If you live with a pre-existing medical condition, having the right travel insurance in place can give you peace of mind before setting off and while you’re on holiday.
By declaring your medical conditions on your policy, your travel insurance can protect you should you need to cancel your trip because of something related to your medical condition, or need medical treatment abroad.
We understand that when it comes to medical travel insurance, you want to get it right. We’ve put together this guide to cover the ins and outs of medical travel insurance, so you can feel confident in your travel insurance policy.
- What are pre existing medical conditions for travel insurance?
- What sort of medical conditions do you cover?
- Do I need to declare any medical conditions I had over two years ago?
- What is considered a terminal prognosis?
- Is cosmetic surgery covered by travel insurance?
- Can I take out travel insurance if I am currently being diagnosed, under referral, awaiting an operation or haven’t been discharged from outpatient care?
- Do I need to tell you about any changes to my health or medical conditions?
What are pre-existing medical conditions for travel insurance?

> Tasks to complete
1/ Duplicate the travel insurance guide from "- Is cosmetic" to "pre-existing medical conditions for travel insurance?".
2/ According to the travel insurance guide, in what two situations can your travel insurance protect you once you declare your medical conditions on your policy?
The entries below come from a separate source, not from the travel insurance guide.

> Exercise data

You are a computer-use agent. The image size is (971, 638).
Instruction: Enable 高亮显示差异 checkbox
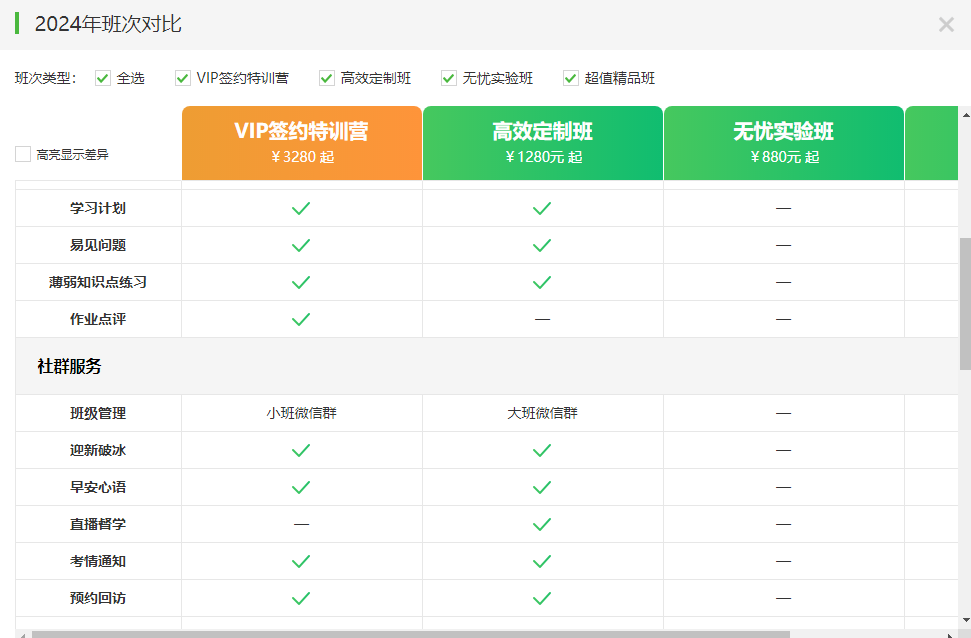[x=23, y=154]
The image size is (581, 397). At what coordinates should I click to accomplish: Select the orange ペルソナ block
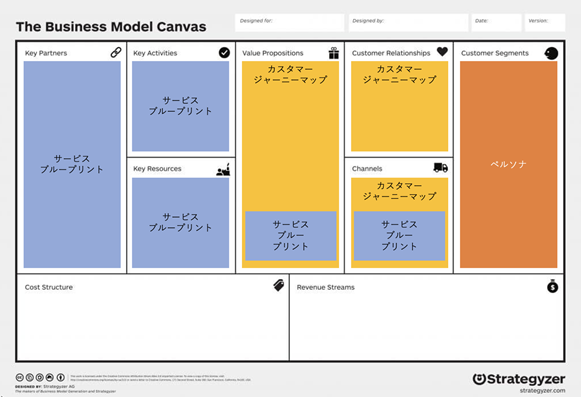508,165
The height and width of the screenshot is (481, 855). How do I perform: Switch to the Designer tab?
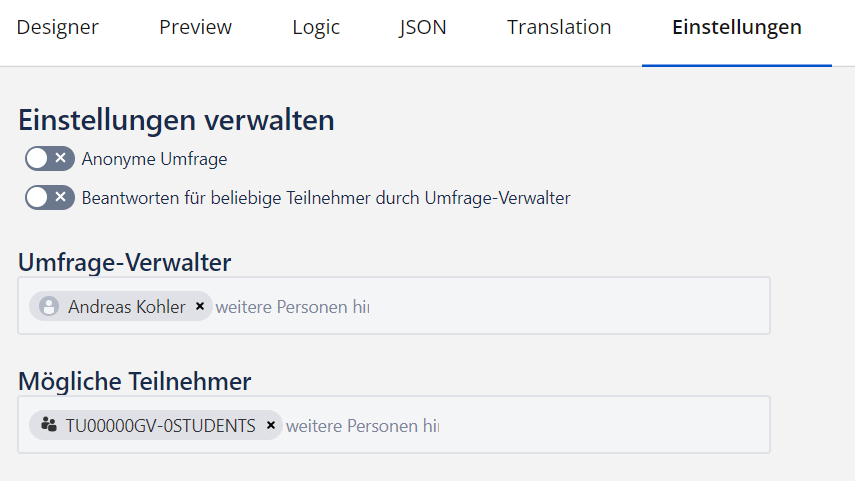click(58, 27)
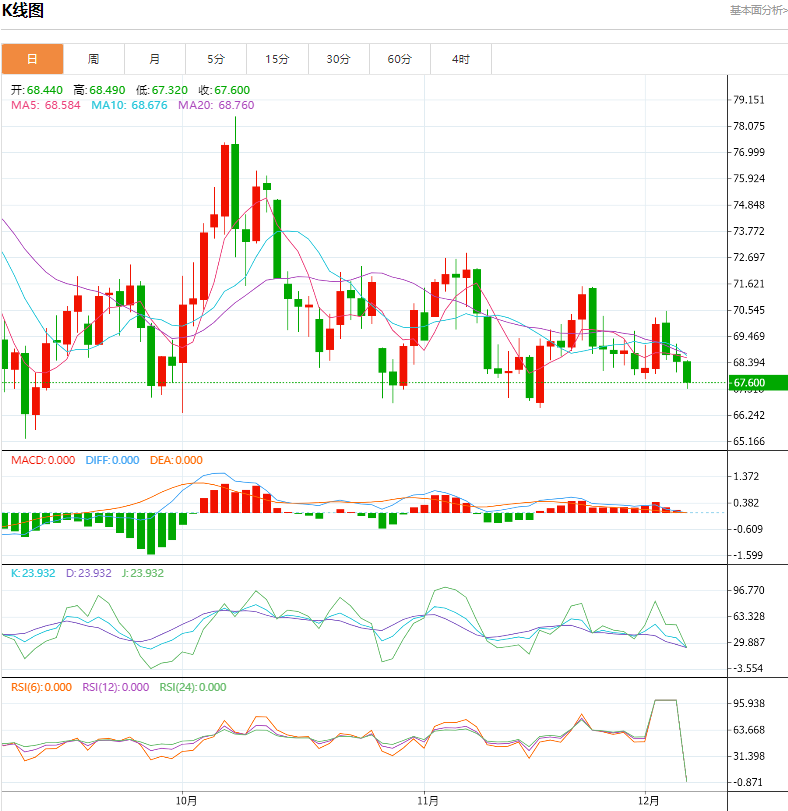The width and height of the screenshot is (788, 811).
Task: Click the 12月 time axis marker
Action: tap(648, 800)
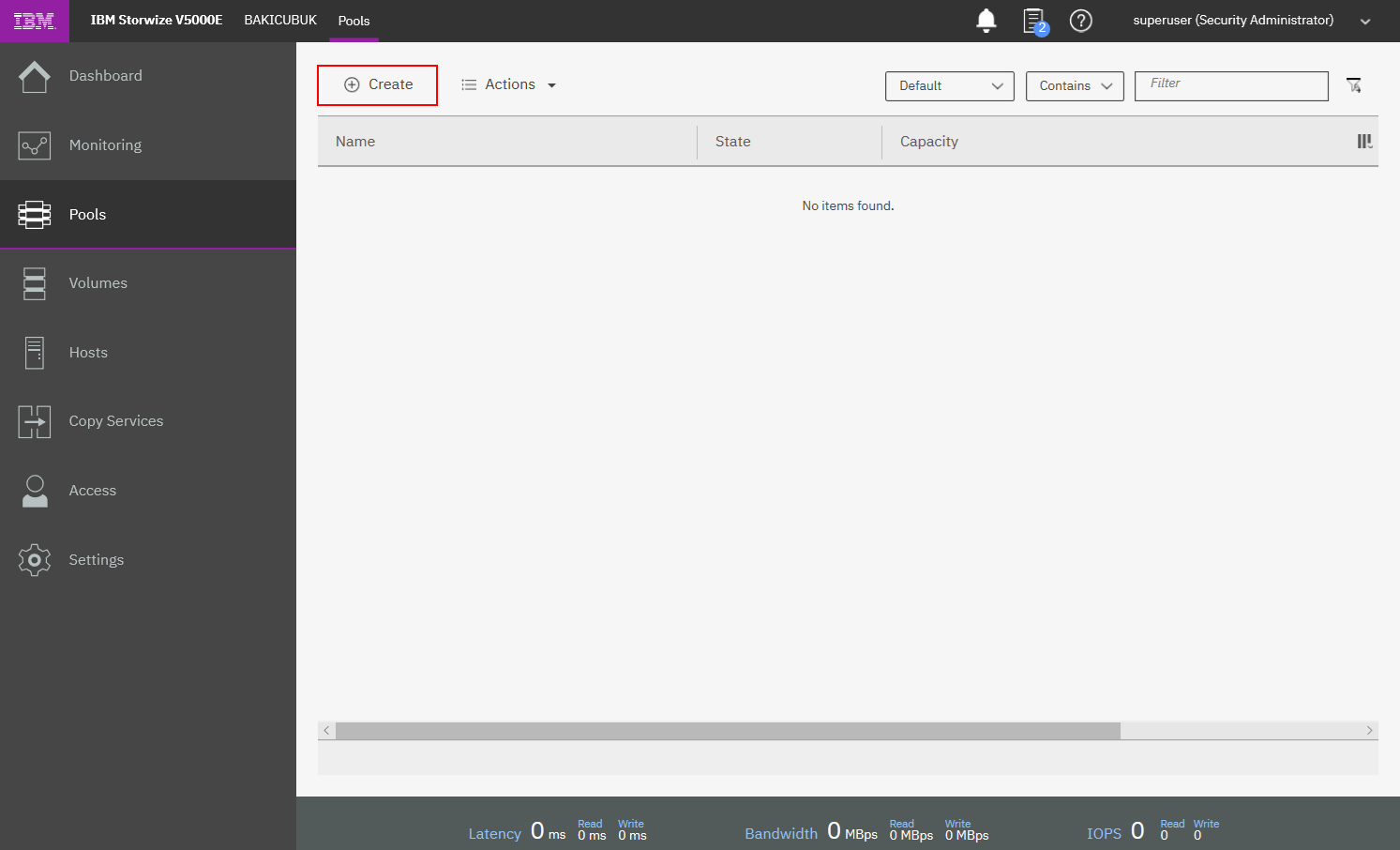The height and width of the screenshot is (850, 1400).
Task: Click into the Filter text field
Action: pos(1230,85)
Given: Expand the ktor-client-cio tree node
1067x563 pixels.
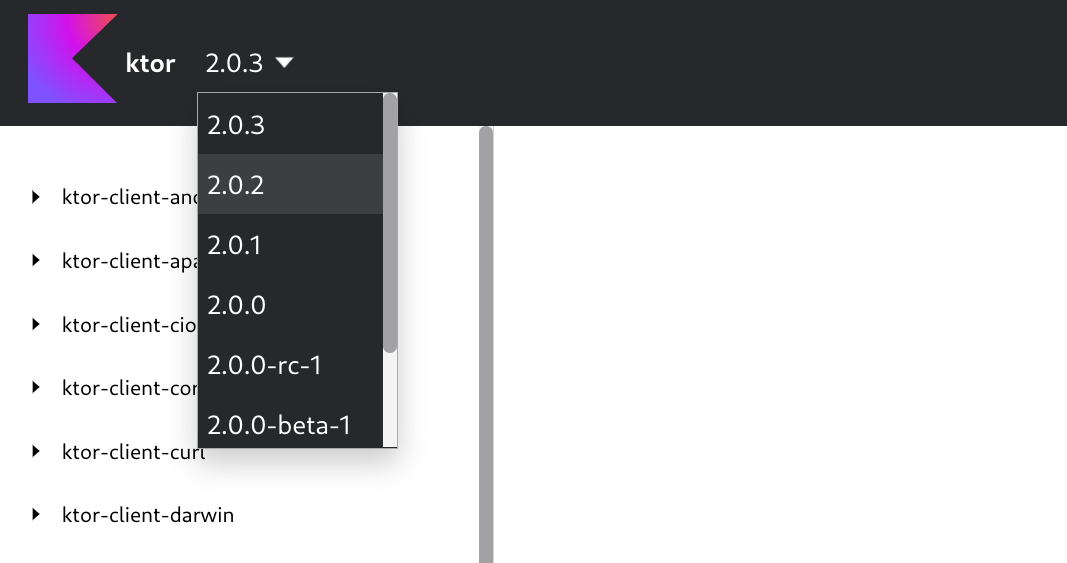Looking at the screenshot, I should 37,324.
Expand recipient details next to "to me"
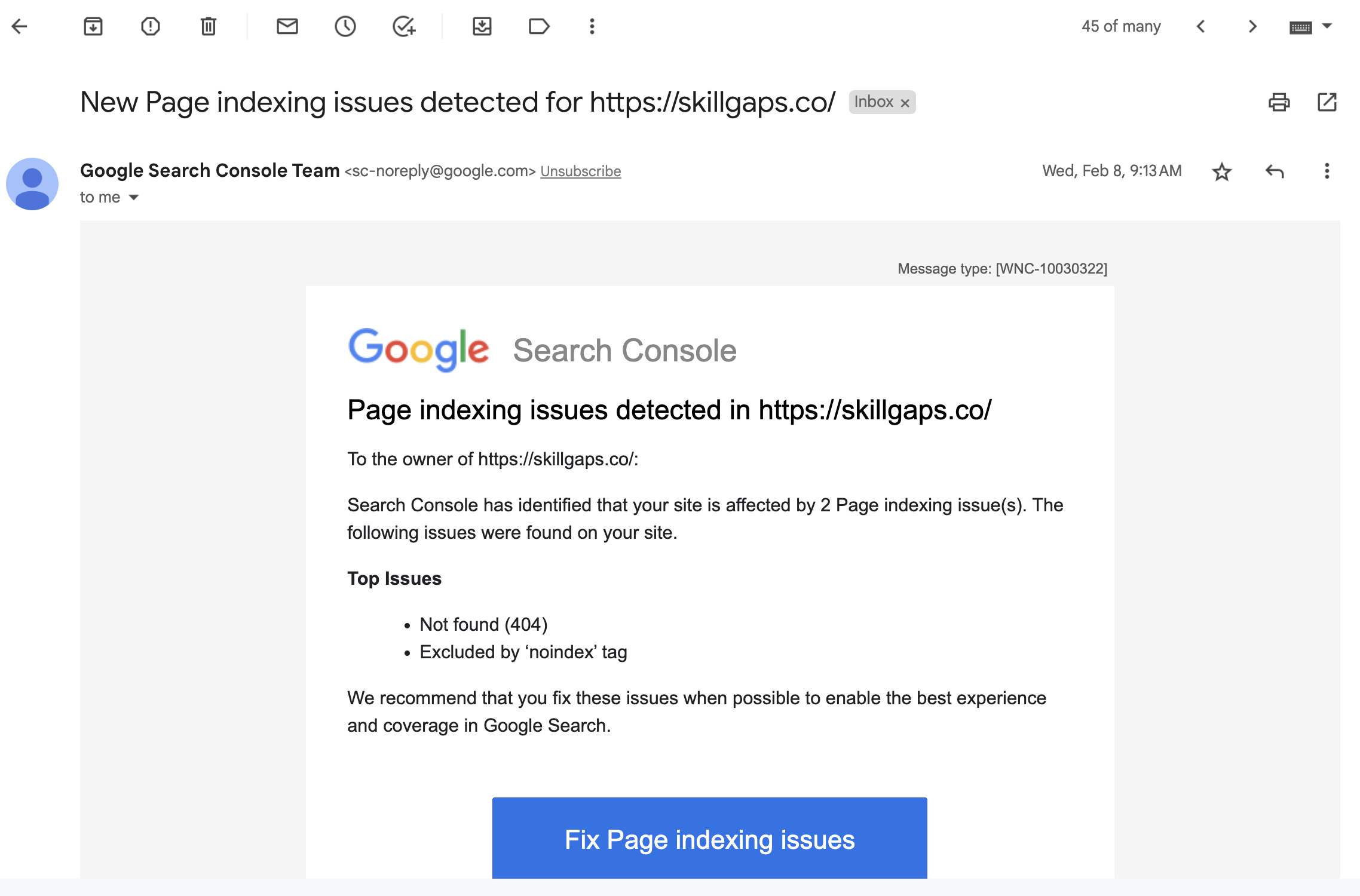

> Answer section
1/
- Is cosmetic surgery covered by travel insurance?
- Can I take out travel insurance if I am currently being diagnosed, under referral, awaiting an operation or haven’t been discharged from outpatient care?
- Do I need to tell you about any changes to my health or medical conditions?
What are pre-existing medical conditions for travel insurance?

2/ It can protect you if you need to cancel your trip because of something related to your medical condition, or if you need medical treatment abroad.